## Problem to solve
Reproduce the data below verbatim, line for line, omitting the pictures from your reply.

[start of Supplied material]

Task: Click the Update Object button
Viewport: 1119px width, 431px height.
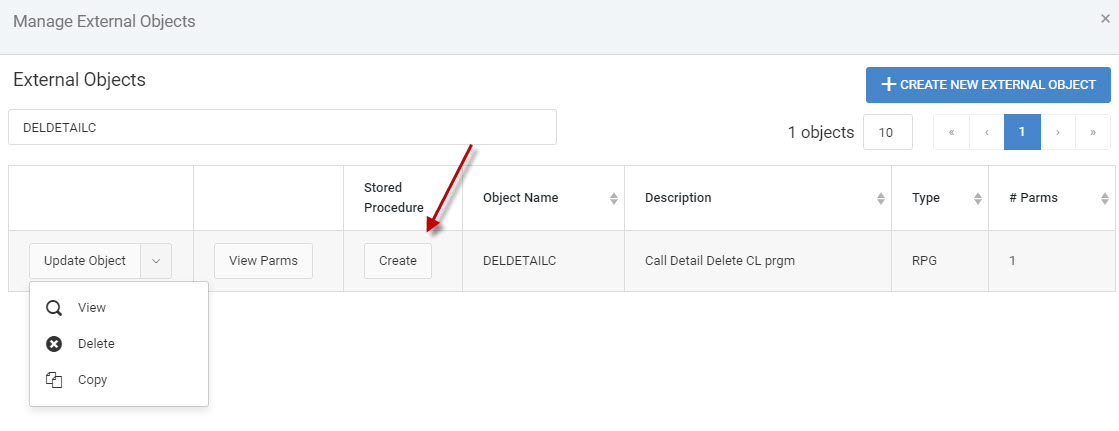Action: (85, 261)
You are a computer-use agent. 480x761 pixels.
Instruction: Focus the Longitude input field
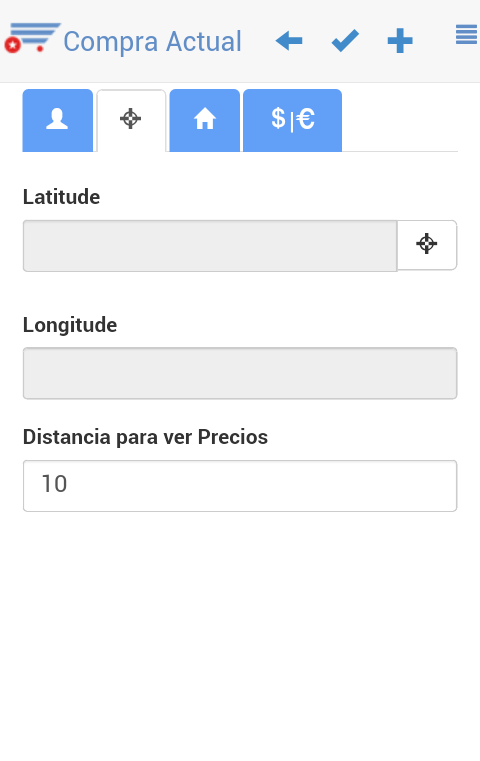pyautogui.click(x=240, y=373)
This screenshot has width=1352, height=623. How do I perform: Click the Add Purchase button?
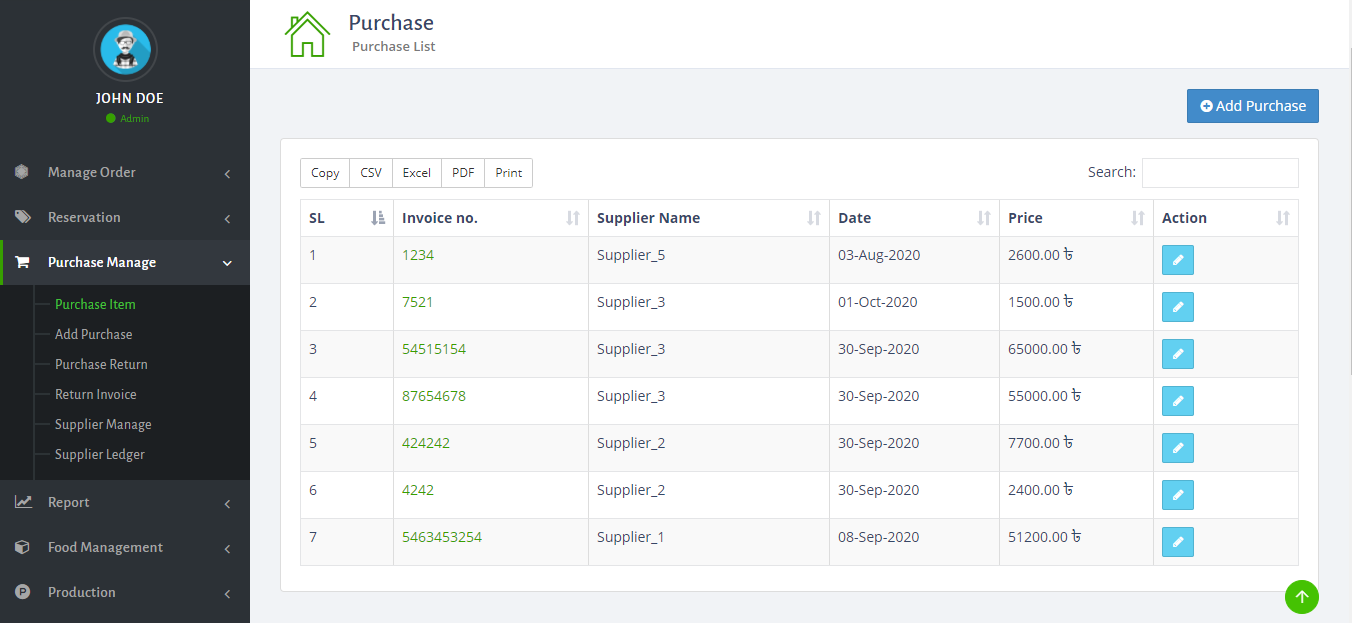pos(1252,106)
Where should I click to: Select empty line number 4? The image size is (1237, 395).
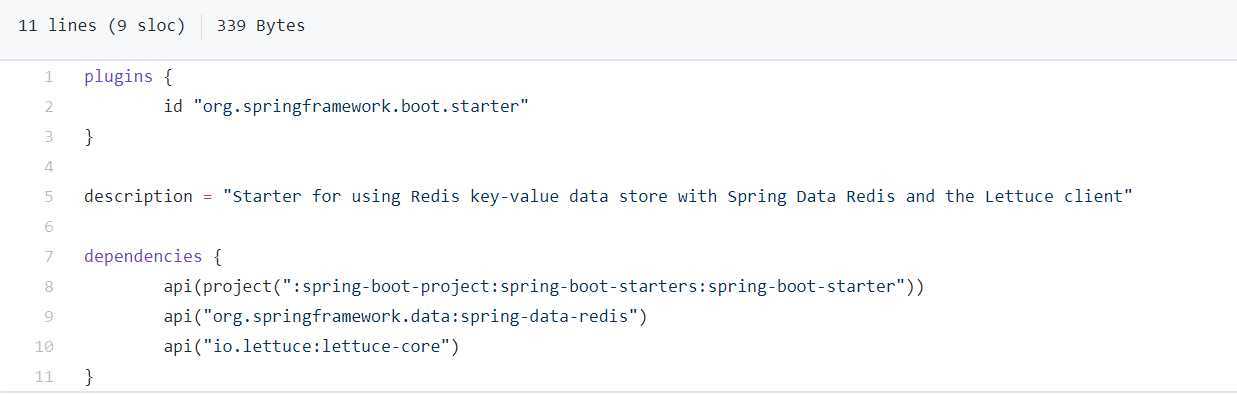pyautogui.click(x=48, y=167)
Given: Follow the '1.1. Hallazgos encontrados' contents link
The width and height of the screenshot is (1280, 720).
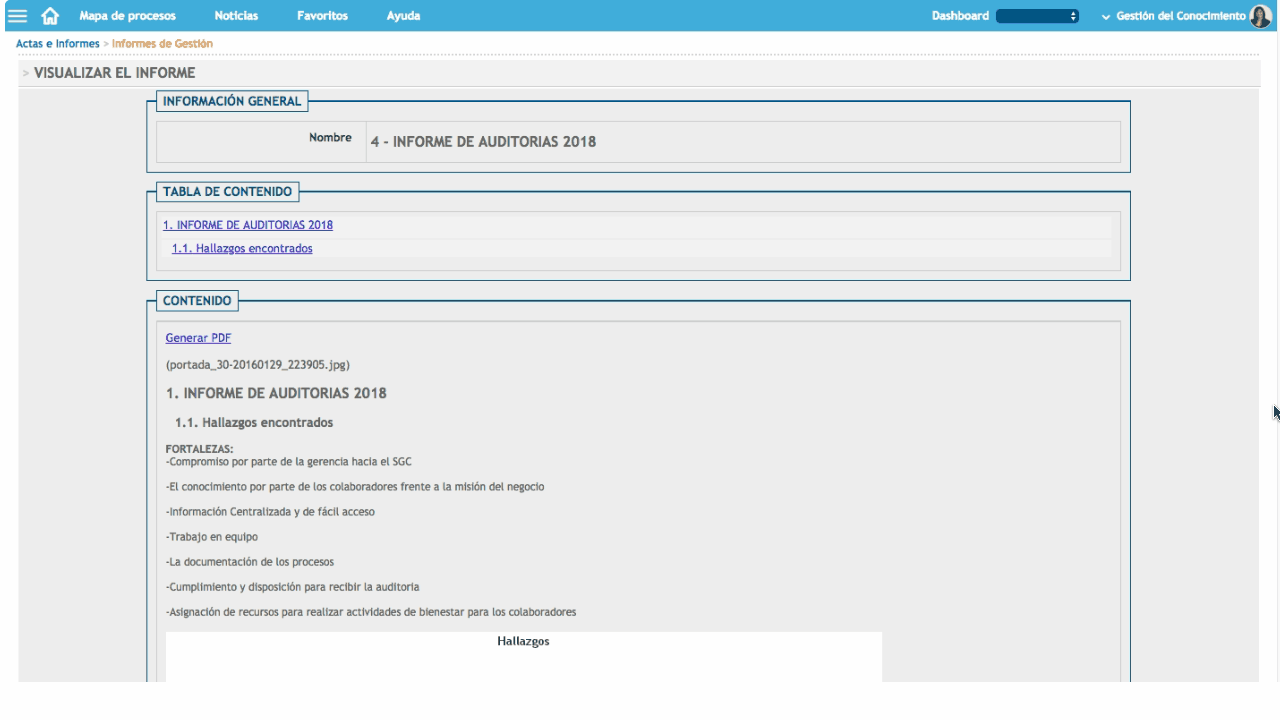Looking at the screenshot, I should pos(242,248).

[end of Supplied material]

## Completed task
Task: Click the Update Object button
Viewport: 1119px width, 431px height.
Action: (85, 261)
You are a computer-use agent. 480x761 pixels.
Instruction: Focus the Longitude input field
pyautogui.click(x=240, y=373)
This screenshot has width=1352, height=623. How do I perform: Click the Add Purchase button?
pos(1252,106)
Where should I click to: Select empty line number 4? The image size is (1237, 395).
pyautogui.click(x=48, y=167)
Given: Follow the '1.1. Hallazgos encontrados' contents link
The width and height of the screenshot is (1280, 720).
Looking at the screenshot, I should pos(242,248).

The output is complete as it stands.